Today the vast majority of high-risk extremity sarcomas will never need amputation. Many of those patients will need radiation in addition to limb-salvaging surgery. The chances of disease control are the same compared with amputation, but the quality of life is much better.
We see patients from all over the country who have been told elsewhere, “We don’t have any other options for you. You’re going to need your arm or leg amputated.” But we still have an option with isolated limb infusion (ILI). While it’s commonly used to treat melanoma, Roswell Park is one of only about six or seven centers in the U.S. that use it for sarcomas as well.

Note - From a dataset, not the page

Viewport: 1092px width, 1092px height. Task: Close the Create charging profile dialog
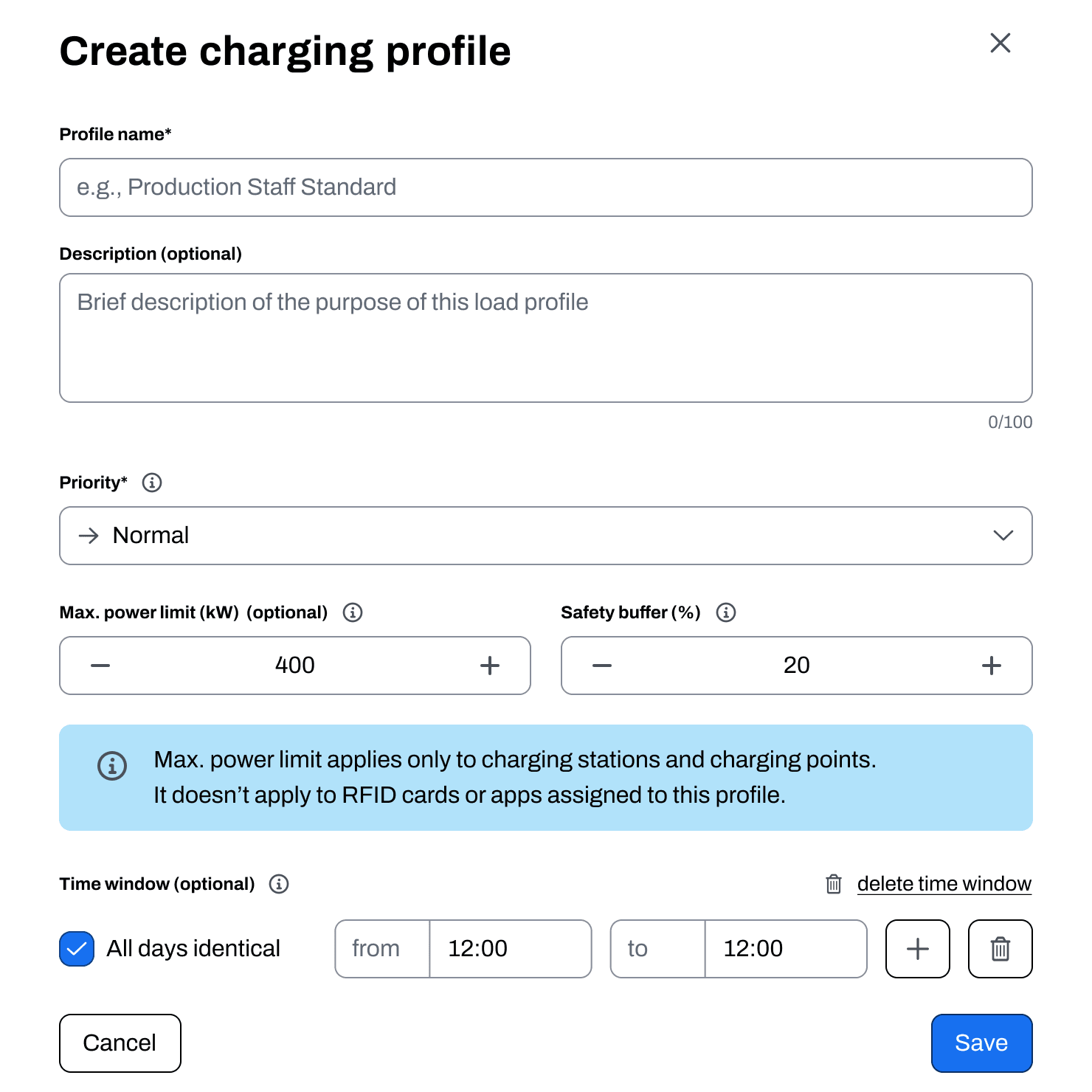click(x=1001, y=43)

Isolated limb infusion? What’s that?
Dr. Kane: When we treat patients with intravenous chemotherapy, we want to deliver the maximum amount to the tumor to destroy it. But the chemotherapy flows through the whole body, so the higher the dose, the more side effects the patient will experience.
Isolated limb infusion is a type of regional chemotherapy, where we use a tourniquet to stop blood flow out of the affected arm or leg. Then we can deliver high-dose chemotherapy just to the area around the tumor. Because the drugs do not circulate outside of the limb, we minimize the side effects to the rest of the body. ILI gives us a chance to do a one-time treatment that we hope will make the tumor go away. Roswell Park is the only center in upstate New York that offers this treatment for sarcoma.
Quality of life is very important. So limb salvage (saving the limb) is a major goal when we’re treating extremity sarcomas.
Dr. Kane is a member of the Soft Tissue Sarcoma Panel of the National Comprehensive Cancer Network, a nonprofit organization of 27 elite cancer centers whose members continually review the latest scientific evidence and apply that information when updating guidelines for physicians to use in diagnosing and treating cancer.